Macché, finita la celebrazione, ogni domanda annega come d’incanto nella crema pasticciera delle paste che il parroco ha fatto arrivare dal bar vicino e, inoltre, devi prepararti per la messa solenne col Vescovo delle dieci e mezza, quella interminabile nella quale sei chiamato al compito di curatore della carbonella del turibolo affidato al chierichetto più anziano e il cui incenso inonderà di lì a poco le navate romaniche della nostra cattedrale.

Intanto è arrivata la banda, da ieri a Ravello, Conversano, Squinzano, Gioia del Colle? Comunque pugliese: marcia d’esordio e poi Mosè quando Sua Eccellenza benedicente sale le scale della chiesa accolto dal Mastro della Festa in completo scuro e cravatta in tinta.
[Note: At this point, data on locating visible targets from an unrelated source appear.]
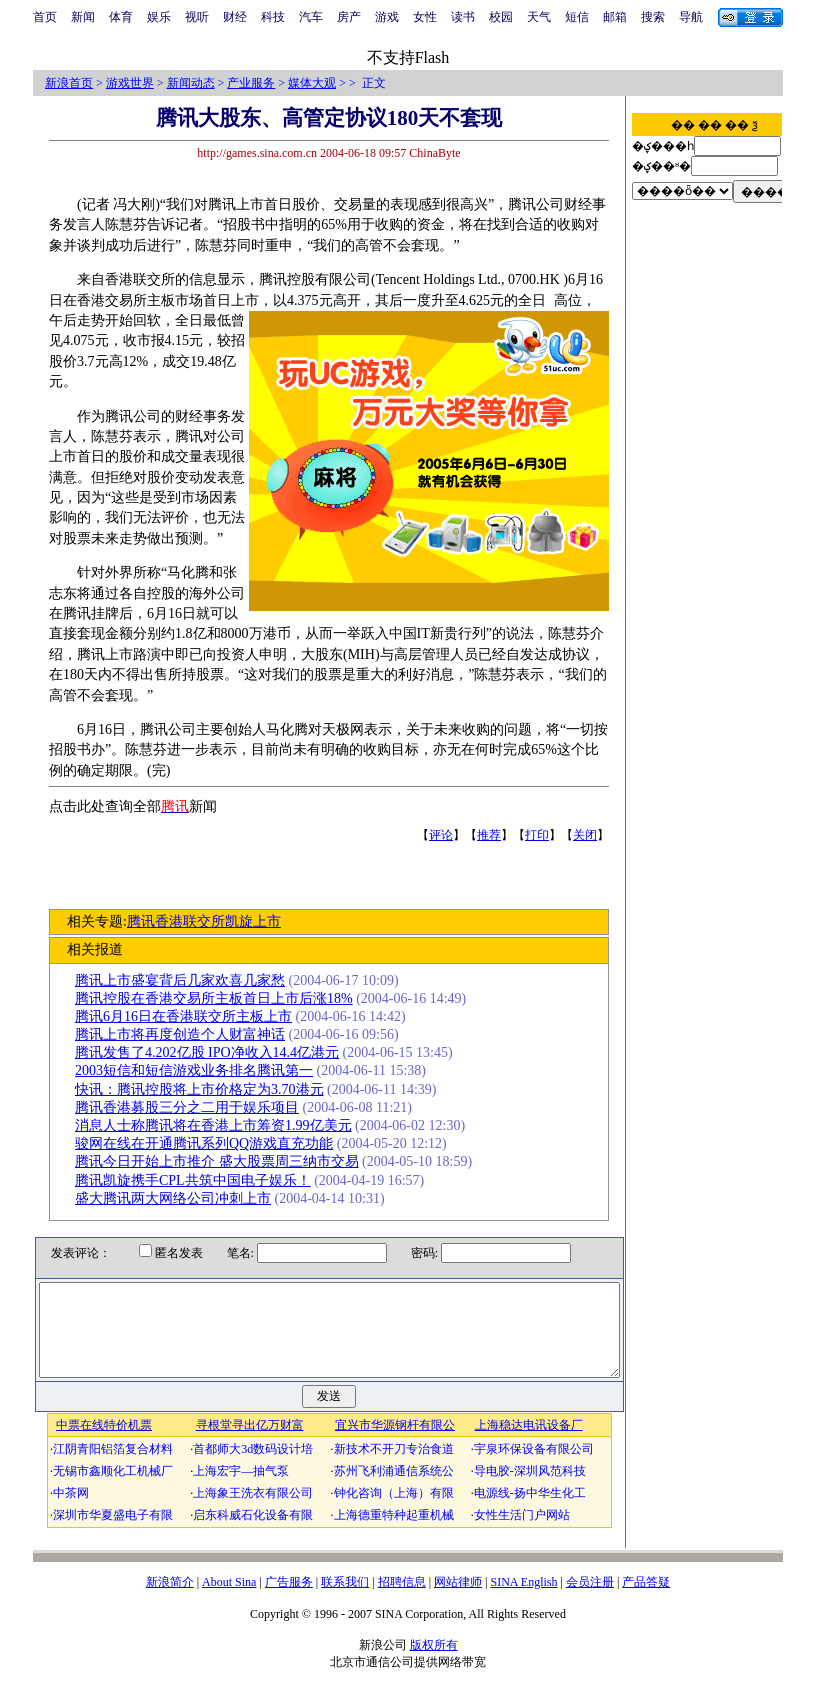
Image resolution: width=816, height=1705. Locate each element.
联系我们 (345, 1600)
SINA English (523, 1600)
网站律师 (458, 1600)
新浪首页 (69, 83)
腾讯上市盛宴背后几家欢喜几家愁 (187, 980)
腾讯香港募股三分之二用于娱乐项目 (194, 1107)
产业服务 (251, 83)
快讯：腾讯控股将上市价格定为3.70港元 (206, 1089)
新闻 (83, 17)
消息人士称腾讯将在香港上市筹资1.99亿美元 (220, 1125)
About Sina (229, 1600)
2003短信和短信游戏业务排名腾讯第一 (201, 1070)
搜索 (653, 17)
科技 (273, 17)
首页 (45, 17)
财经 (235, 17)
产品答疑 (646, 1600)
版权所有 (434, 1663)
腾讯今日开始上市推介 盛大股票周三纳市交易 (224, 1161)
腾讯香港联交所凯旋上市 (210, 921)
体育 (121, 17)
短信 (577, 17)
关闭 (592, 835)
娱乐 (159, 17)
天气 (539, 17)
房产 (349, 17)
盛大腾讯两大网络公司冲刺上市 (180, 1198)
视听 (197, 17)
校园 (501, 17)
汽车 (311, 17)
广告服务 (289, 1600)
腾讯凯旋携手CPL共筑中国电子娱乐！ (200, 1180)
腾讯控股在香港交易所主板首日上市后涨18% (221, 998)
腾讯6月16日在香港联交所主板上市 (190, 1016)
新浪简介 (170, 1600)
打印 (544, 835)
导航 (691, 17)
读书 (463, 17)
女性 (425, 17)
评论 (448, 835)
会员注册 (590, 1600)
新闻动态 (191, 83)
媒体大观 (312, 83)
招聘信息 (402, 1600)
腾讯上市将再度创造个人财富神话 (187, 1034)
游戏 (387, 17)
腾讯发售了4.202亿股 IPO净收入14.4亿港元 (214, 1052)
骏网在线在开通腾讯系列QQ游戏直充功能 (211, 1143)
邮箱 (615, 17)
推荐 (496, 835)
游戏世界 (130, 83)
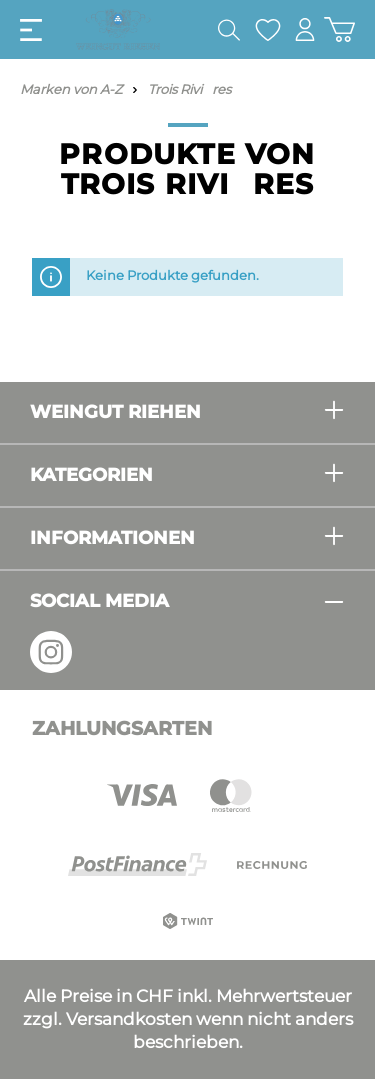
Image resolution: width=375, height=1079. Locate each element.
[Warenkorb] (339, 29)
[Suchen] (229, 30)
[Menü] (31, 30)
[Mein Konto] (305, 29)
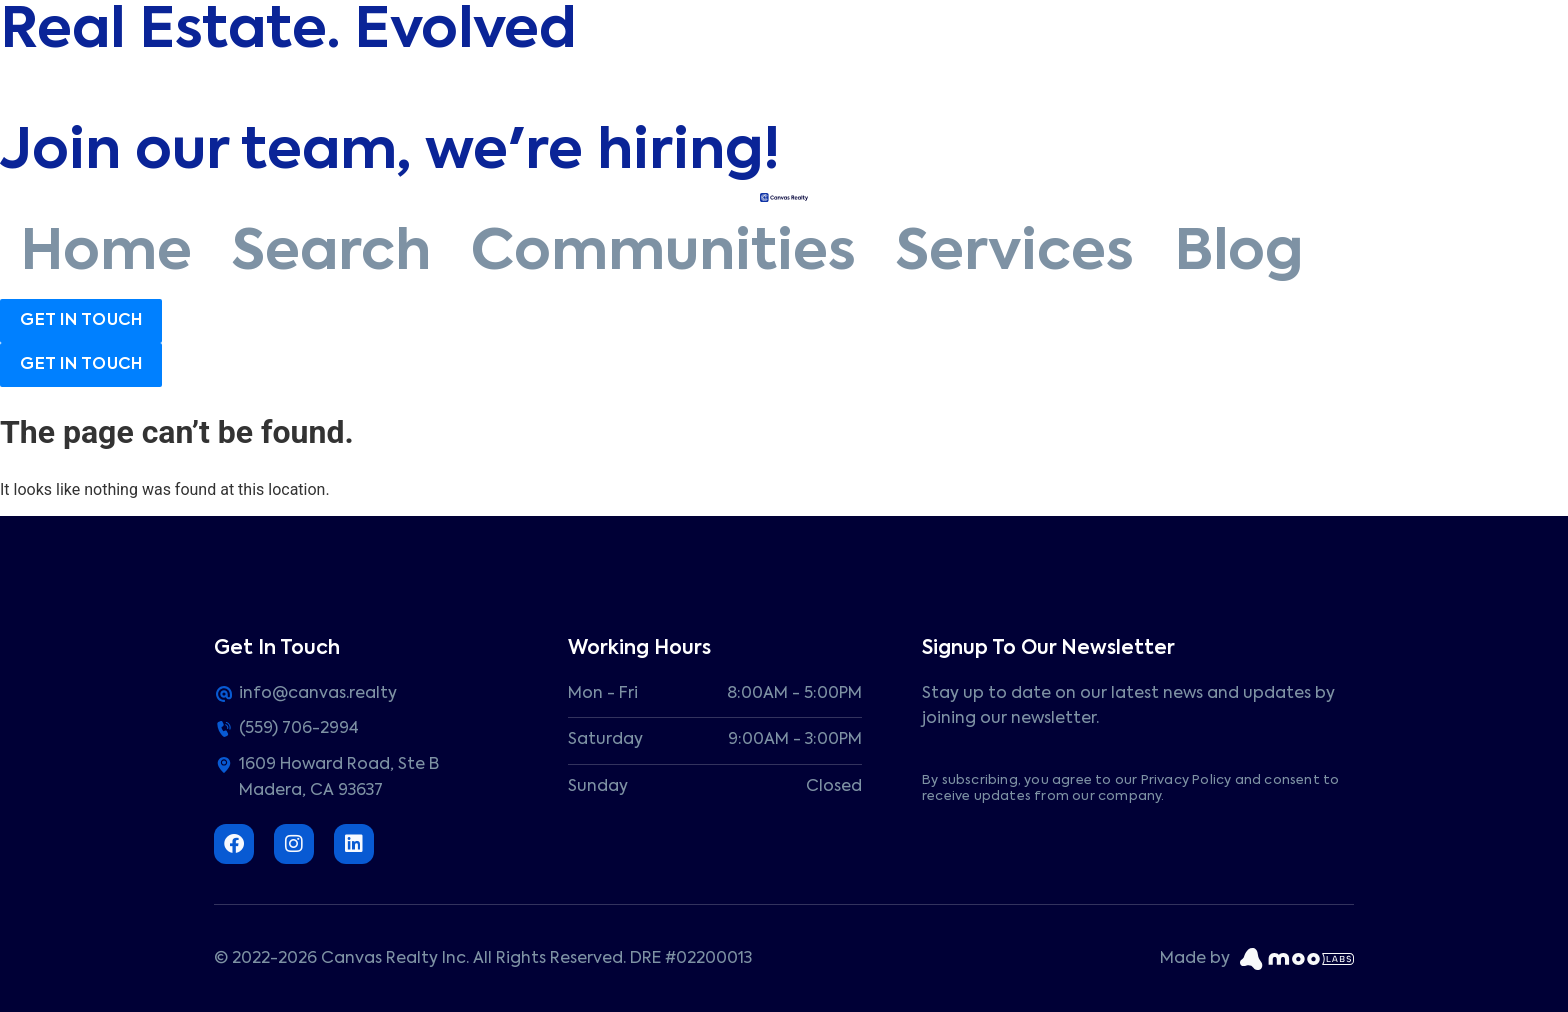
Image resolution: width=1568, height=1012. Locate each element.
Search (331, 254)
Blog (1238, 254)
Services (1015, 254)
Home (106, 254)
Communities (663, 254)
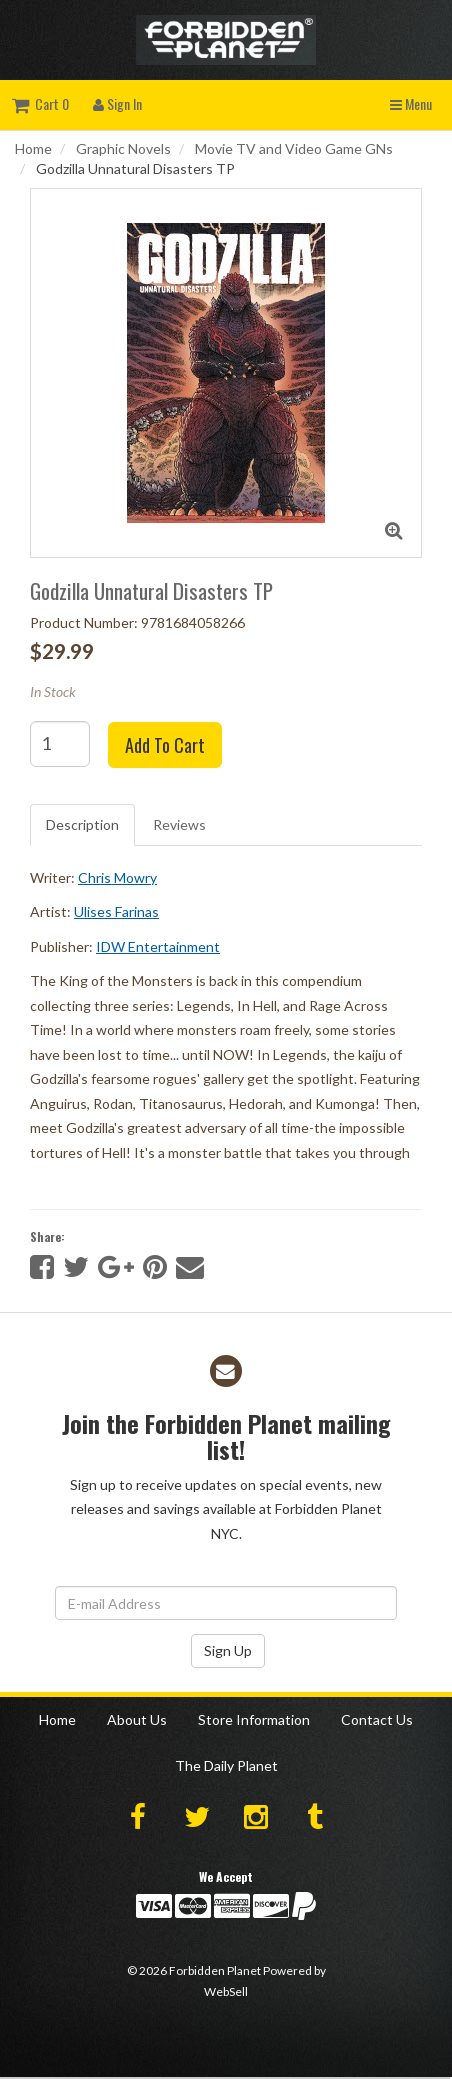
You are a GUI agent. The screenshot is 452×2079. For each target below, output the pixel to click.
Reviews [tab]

La sera poi, processione per le vie del Paese, Qua Qua con la sua isola del tesoro sotto i cipressi di Villa Rufolo anch’essa piena di luci, la bancarella di torrone, ” ‘o pere e ‘o musso” sconsigliato agli ipertesi per la quantità industriale di sale, il venditore di palloncini, il cocomero a fette dietro al Torrione.

I fuochi artificiali alla fine della processione, il Musichiere Italiano del premiato concerto bandistico e a mezzanotte, quando mamme scriteriate trattengono i loro pargoletti assonnati e piagnucolosi, quelli finali normalmente più lunghi e più pirotecnici.

Il rito della spesa alle bancarelle di giocattoli è stato compiuto con relativa crisi di identità perché papà pur di non comprarti il fucile o il mitra colorato, ti ha preso una cucina attrezzata di tutto, hai fatto qualche tentativo andato a vuoto di centrare il bersaglio al tiro a segno e, infine, ti sei fatto il segno della Croce al suono della Campana grande che annuncia, ahimè, la conclusione della festa.

Basterà il ricordo quest’anno quando niente (o quasi ) di questo ci sarà?

Si che basterà! Nella cappella della navata sinistra, dietro una grata secolare ci sarà sempre un’ampolla che ci richiama alla vera essenza della Festa di San Pantaleone, quella che conforta i nostri cuori induriti, che sana le ferite di ogni giorno, che aiuta a superare debolezze e crisi, che ci indica una strada e ci offre speranza.

In fondo, insieme al sangue che si liquefa, questo è il miracolo atteso da noi ravellesi.

Da sempre. Poi verrà ancora una volta un giorno, un 27 di luglio che i nostri nipoti torneranno a comprare giocattoli di latta alle bancarelle, bastoncini di zucchero filato, ad incantarsi davanti ad una luminaria o ad una carcassa luminosa, e a perdersi con lo sguardo dietro ad un palloncino colorato che immancabilmente gli sfuggirà di mano.